■ **WRITTEN EXERCISE**:
Please gather every line of the records below that contains the word "resolution", and copy each one out in full.

■ **PROVIDED DATA**:
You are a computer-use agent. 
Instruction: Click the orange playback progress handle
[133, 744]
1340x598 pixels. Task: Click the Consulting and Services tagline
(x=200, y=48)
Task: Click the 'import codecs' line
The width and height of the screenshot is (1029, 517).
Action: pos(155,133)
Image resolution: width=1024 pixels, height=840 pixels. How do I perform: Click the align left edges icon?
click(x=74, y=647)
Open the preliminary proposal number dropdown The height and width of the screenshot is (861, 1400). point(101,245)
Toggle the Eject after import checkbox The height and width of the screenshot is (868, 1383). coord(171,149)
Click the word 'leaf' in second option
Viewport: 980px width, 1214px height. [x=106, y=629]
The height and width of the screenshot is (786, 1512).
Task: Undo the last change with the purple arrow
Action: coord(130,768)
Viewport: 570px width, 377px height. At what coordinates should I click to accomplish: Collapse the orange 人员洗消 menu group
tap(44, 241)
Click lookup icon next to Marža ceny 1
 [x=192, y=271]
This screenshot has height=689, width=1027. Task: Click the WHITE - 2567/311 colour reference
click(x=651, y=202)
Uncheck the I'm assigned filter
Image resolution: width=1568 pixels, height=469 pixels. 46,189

■ **RIGHT ANSWER**:
Image resolution: width=1024 pixels, height=840 pixels. How do I perform: Click the align left edges icon?
Image resolution: width=1568 pixels, height=469 pixels. 46,189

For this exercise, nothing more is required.